WORK REQUIRED
Working through the data below, reproduce word for word the line with "The image size is (556, 309)." and every line after it, both ends included, and omit the pictures.

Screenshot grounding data
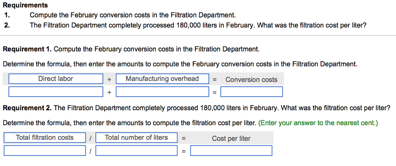The image size is (396, 166).
Task: Click the "Requirements" heading at the top
Action: (25, 5)
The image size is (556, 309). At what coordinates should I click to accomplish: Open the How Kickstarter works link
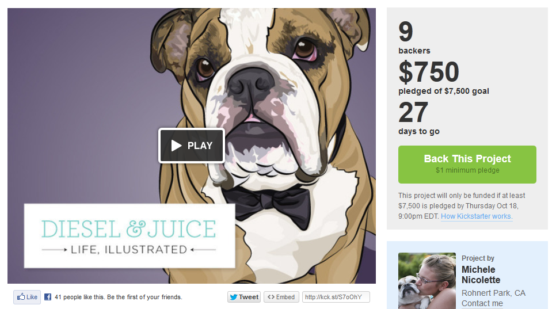click(477, 216)
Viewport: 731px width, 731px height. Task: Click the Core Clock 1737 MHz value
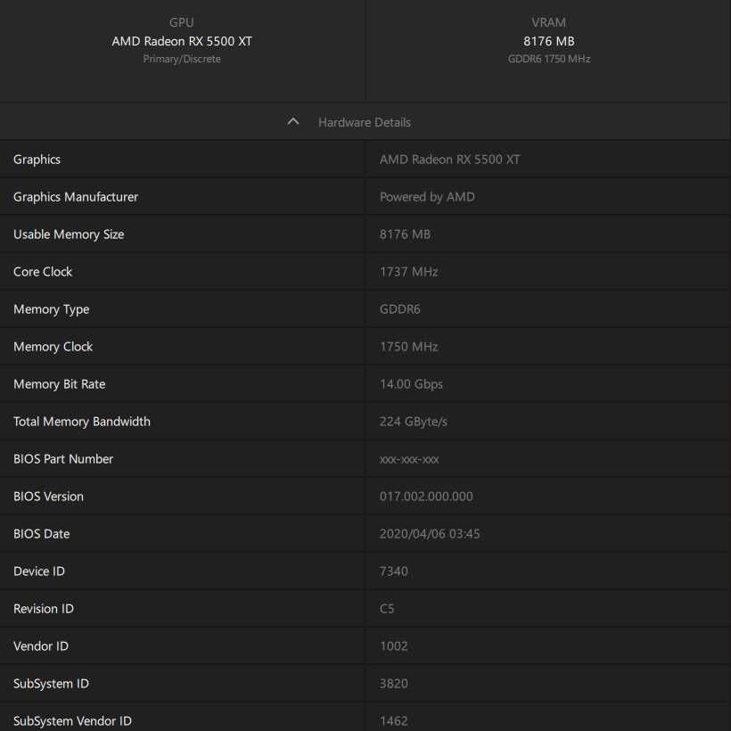tap(408, 272)
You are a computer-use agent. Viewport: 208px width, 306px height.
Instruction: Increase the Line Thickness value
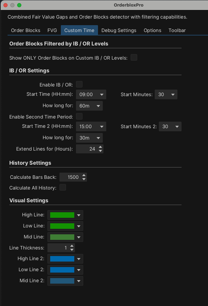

WRITTEN SOLUTION
The image size is (556, 309). At what coordinates should I click to accomplish: Open the How Kickstarter works link
click(477, 216)
Viewport: 731px width, 731px height. Task: Click the Core Clock 1737 MHz value
tap(408, 272)
You are a computer-use agent. Viewport: 208px width, 306px height.
Instruction: Increase the Line Thickness value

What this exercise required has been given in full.